Medium chain triglycerides (MCTs) are a unique type of fatty acid, by virtue of their structure. The designation ‘medium’ refers to the length of the fatty acids, which is measured by the number of carbon atoms in each fatty acids backbone structure. In the case of medium chain fatty acids, the carbon backbone ranges in length from 6 to 12 carbons. In contrast, long-chain fatty acids (LCFAs) are composed of backbones with 14 or more carbon atoms. The other major distinction is that MCTs are saturated when compared to LCFAs1.
MCT Structure & Function
The unique structure of MCTs impart important differences in their molecular size and water solubility1. These differences affect how MCTs are processed during digestion, absorption and transport within the body, which ultimately explains some of the commonly experienced side-effects with oral use of MCTs1. Because of their smaller size, the medium chain fatty acids that make up MCTs are relatively water soluble compared with LCFAs.
The gut is the first place where the metabolic discrimination occurs for MCTs compared with LCFAs2. Because MCTs have a smaller molecular weight than LCT, they are more accessible to enzymatic digestion by the specialist fat digestive enzyme; pancreatic lipase1,2. As a result. MCT’s are digested more quickly than LCT and are absorbed quicker into the intestinal lumen, where they are subsequently transported by the portal vein to the liver for metabolism/energy production1,2.
MCT Side Effects
Adverse MCT Side Effects
Despite their unique metabolism relative to LCFA, oral ingestion of MCT’s are known to be associated with a number of gastrointestinal side-effects. These include nausea, upset stomach, diarrhea and general gastric discomfort. These side-effects are thought to occur as a result of the body’s failure to upregulate pancreatic lipase production in association with the increase in MCT consumption1. Furthermore, individuals with any degree of bile salt or pancreatic lipase deficiency are likely to experience more adverse gastrointestinal side-effects from oral administration of MCT oil, particularly if starting with aggressive doses.
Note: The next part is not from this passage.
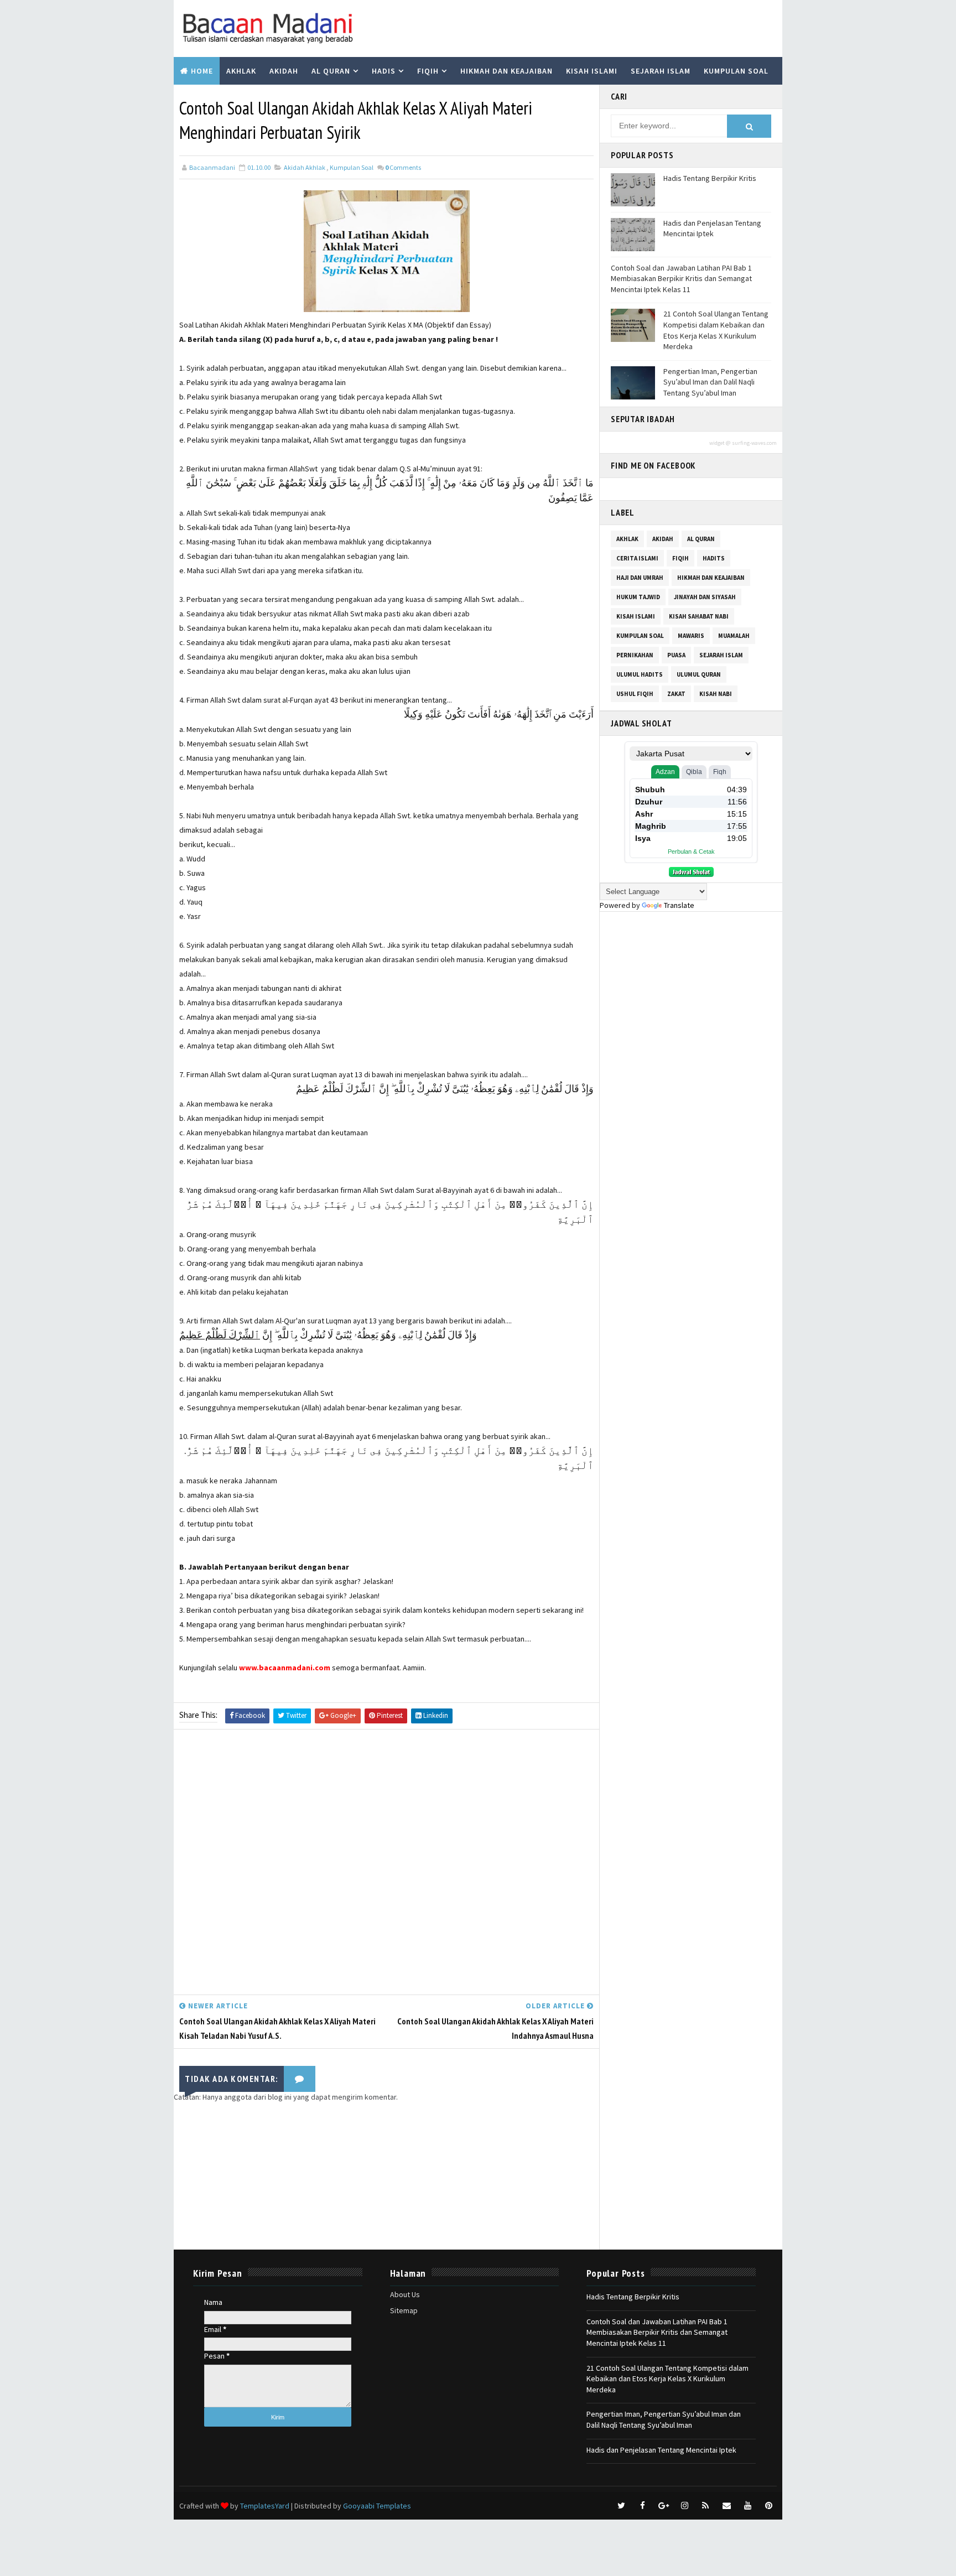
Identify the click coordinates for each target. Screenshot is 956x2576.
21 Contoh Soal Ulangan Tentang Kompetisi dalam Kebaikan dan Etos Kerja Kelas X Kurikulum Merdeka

To best avoid the common side-effects of MCT consumption, individuals are advised to start with very low doses (i.e. 1 teaspoon or 4-5g) and work their way up gradually to 1-2 tablespoons. This will allow the body and digestive tract sufficient time to up-regulate its output of pancreatic lipase.
Beneficial Side Effects of MCTs
The rapid digestion and absorption characteristics of MCTs have been shown to result in improved gastric emptying when compared to LCFAs3. To add to this, studies have shown that when combined with carbohydrate, MCTs increase the rate of gastric emptying compared with a carbohydrate dose equal in calories4. This application of MCTs is thought to be useful for athletes looking to maximise carbohydrate uptake before or during exercise.
There is also weak evidence to suggest that MCTs may improve the absorption of the mineral calcium and magnesium5, particularly in infants6. There is also some evidence MCTs may improve amino acid absorption7.
Medical Applications of MCTs
Because they don't follow the conventional route of digestion, absorption and transport, MCTs are often used in the clinical setting for the treatment of individuals with fat malabsorption syndromes1. Such individuals typically have issues with the lymphatic fat transport system used by LCFAs. Other applications include gallbladder disease or any conditions which increase energy requirements such as retarded growth or severely malnourished patients1, 8.
1. Andre CB, et al. Medium-chain triglycerides: an update. Am J Clin Nutr. 1982;36:950-962.
2. Papamandjaris AA, et al. Medium chain fatty acid metabolism and energy expenditure: obesity treatment implications. Life Sciences. 1998;62(14):1203-1215.
3. Beckers EJ, et al. Gastric emptying of carbohydrate-medium chain triglyceride suspensions at rest. Int. J. Sports Med. 1992;13:581–584.
4. Horowitz JF, et al. Preexercise medium-chain triglyceride ingestion does not alter muscle glycogen use during exercise. Journal of Applied Physiology. 2000;88:219-225.
5. Agnew JE & Holdsworth CD. The effect of fat on calcium absorption from a mixed meal in normal subjects, patients with malabsorptive disease, and patients with a partial gastrectomy. Gut. 1971;12(12):973-977.
6. Tantibhedhyangkul P & Hashim SA. Medium-chain triglyceride feeding in premature infants: effects on calcium and magnesium absorption. Pediatrics. 1978;61(4):537-545.
7. Holtzapple P, et al. Enhancement of non-electrolyte transport in jejunal mucosa by fatty acids. Gastroenterology. 1972;62:849.
8. Tantibhedhyangkul P & Hashim SA. Medium-chain triglyceride feeding in premature infants: effects of fat and nitrogen absorption. Pediatrics. 1975;55:359-69.